Task objective: Edit the listing from its start through the line with "Branding City is", replacing "Describe" with "Identify" and keeping everything else the same.

Start of Available data

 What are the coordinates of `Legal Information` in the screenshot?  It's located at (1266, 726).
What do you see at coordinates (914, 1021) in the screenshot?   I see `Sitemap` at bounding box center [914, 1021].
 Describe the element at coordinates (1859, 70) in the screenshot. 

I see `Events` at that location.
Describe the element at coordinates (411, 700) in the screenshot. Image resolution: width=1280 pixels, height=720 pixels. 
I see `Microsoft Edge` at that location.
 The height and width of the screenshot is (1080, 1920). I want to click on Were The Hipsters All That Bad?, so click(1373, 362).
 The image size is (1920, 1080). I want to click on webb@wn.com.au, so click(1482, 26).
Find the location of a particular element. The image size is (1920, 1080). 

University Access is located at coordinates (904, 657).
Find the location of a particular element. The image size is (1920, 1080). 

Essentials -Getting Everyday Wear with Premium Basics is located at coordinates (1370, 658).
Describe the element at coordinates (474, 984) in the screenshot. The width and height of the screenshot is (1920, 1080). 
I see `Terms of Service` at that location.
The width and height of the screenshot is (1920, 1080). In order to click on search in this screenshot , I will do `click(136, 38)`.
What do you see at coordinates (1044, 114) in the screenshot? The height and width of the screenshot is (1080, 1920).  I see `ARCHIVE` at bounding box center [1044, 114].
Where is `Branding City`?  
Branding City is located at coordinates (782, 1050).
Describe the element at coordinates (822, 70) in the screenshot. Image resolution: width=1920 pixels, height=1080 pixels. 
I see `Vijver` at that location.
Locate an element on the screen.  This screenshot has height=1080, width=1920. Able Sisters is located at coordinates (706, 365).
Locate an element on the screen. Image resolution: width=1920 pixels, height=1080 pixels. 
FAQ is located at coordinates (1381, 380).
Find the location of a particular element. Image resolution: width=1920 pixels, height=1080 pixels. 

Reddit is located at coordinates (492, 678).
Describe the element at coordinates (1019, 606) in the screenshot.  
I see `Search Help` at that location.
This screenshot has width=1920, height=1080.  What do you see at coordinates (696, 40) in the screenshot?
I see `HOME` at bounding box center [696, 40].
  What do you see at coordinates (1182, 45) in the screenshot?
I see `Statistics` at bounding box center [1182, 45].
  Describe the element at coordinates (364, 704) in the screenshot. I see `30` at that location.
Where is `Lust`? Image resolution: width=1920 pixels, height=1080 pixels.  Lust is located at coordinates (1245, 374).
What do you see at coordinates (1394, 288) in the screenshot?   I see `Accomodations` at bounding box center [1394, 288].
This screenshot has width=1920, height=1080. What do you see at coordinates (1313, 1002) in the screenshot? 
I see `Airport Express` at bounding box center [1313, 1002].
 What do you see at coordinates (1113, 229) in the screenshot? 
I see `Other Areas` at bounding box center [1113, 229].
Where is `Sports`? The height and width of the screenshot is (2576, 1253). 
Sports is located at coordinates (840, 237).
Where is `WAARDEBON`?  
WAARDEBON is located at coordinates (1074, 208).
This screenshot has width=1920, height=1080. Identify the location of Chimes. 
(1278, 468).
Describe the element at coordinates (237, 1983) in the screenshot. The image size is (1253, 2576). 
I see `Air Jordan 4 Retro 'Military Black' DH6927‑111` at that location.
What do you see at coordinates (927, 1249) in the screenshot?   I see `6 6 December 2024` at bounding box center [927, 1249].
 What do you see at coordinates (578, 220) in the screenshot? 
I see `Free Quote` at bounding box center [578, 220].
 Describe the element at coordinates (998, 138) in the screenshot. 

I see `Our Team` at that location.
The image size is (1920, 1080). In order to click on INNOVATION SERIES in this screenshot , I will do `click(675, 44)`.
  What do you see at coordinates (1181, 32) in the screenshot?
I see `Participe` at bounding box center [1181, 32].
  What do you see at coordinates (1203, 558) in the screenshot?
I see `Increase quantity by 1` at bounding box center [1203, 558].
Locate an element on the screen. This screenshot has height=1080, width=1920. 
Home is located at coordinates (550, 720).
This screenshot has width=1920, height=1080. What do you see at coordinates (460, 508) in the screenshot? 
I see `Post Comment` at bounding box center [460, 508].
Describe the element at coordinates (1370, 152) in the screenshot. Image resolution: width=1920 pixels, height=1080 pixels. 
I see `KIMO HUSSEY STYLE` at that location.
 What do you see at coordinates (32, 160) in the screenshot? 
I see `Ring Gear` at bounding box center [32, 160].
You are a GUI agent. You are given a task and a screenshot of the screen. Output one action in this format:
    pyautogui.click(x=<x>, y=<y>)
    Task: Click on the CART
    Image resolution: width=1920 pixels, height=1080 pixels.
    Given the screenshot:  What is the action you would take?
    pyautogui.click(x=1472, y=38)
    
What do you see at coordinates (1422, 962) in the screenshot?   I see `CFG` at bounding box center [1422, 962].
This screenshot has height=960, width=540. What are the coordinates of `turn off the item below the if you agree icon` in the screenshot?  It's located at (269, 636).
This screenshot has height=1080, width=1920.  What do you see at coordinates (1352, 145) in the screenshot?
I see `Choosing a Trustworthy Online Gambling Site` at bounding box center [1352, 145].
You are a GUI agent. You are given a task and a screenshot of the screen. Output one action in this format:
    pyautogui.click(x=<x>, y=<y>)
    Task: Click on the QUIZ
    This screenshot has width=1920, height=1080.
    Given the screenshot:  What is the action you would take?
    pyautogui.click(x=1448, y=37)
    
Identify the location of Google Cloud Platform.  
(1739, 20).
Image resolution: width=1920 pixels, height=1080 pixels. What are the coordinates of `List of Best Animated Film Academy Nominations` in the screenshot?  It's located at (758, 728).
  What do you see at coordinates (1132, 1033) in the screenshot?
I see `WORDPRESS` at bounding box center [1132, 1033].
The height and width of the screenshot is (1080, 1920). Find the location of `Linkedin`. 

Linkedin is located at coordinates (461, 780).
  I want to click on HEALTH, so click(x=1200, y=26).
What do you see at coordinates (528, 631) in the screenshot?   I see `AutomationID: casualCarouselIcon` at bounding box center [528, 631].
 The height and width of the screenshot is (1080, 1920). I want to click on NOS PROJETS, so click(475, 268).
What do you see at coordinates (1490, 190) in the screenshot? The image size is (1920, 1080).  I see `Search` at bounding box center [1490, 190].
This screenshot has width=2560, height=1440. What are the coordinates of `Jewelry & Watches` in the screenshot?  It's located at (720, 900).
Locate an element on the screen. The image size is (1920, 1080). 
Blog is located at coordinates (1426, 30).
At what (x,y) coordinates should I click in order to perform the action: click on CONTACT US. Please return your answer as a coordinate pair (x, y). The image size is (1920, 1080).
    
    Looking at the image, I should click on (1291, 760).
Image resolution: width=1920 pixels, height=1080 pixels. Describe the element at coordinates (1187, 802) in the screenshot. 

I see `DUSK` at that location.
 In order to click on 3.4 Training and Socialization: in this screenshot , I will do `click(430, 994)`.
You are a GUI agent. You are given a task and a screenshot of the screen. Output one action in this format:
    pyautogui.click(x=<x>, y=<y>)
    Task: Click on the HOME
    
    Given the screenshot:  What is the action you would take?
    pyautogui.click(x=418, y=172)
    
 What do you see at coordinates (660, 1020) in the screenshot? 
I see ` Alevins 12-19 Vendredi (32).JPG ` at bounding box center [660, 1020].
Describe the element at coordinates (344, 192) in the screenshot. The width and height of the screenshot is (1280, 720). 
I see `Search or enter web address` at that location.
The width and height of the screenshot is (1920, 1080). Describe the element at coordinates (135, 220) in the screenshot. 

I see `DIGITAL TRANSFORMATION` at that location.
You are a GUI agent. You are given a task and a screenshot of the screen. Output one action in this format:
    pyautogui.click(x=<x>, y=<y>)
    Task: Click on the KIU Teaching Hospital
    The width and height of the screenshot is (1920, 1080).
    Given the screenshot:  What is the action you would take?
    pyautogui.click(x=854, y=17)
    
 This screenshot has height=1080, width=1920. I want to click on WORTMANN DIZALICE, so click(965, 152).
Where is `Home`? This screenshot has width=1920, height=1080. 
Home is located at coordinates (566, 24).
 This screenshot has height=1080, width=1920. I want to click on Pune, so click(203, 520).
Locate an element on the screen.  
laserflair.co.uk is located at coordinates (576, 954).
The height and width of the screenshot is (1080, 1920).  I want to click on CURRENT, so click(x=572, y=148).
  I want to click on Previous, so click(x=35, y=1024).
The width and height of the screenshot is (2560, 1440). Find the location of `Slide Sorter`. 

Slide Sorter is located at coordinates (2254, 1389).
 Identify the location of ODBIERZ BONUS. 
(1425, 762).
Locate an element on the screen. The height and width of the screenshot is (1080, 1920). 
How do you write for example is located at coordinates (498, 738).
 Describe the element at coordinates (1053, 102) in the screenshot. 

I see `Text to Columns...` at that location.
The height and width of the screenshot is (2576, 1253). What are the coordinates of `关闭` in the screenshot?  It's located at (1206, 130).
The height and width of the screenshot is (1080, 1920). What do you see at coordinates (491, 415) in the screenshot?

End of Available data

Solution:
 What are the coordinates of `Legal Information` in the screenshot?  It's located at (1266, 726).
What do you see at coordinates (914, 1021) in the screenshot?   I see `Sitemap` at bounding box center [914, 1021].
 Identify the element at coordinates (1859, 70) in the screenshot. 

I see `Events` at that location.
Identify the element at coordinates (411, 700) in the screenshot. Image resolution: width=1280 pixels, height=720 pixels. 
I see `Microsoft Edge` at that location.
 The height and width of the screenshot is (1080, 1920). I want to click on Were The Hipsters All That Bad?, so click(1373, 362).
 The image size is (1920, 1080). I want to click on webb@wn.com.au, so click(1482, 26).
Find the location of a particular element. The image size is (1920, 1080). 

University Access is located at coordinates (904, 657).
Find the location of a particular element. The image size is (1920, 1080). 

Essentials -Getting Everyday Wear with Premium Basics is located at coordinates (1370, 658).
Identify the element at coordinates (474, 984) in the screenshot. The width and height of the screenshot is (1920, 1080). 
I see `Terms of Service` at that location.
The width and height of the screenshot is (1920, 1080). In order to click on search in this screenshot , I will do `click(136, 38)`.
What do you see at coordinates (1044, 114) in the screenshot? The height and width of the screenshot is (1080, 1920).  I see `ARCHIVE` at bounding box center [1044, 114].
Where is `Branding City`?  
Branding City is located at coordinates (782, 1050).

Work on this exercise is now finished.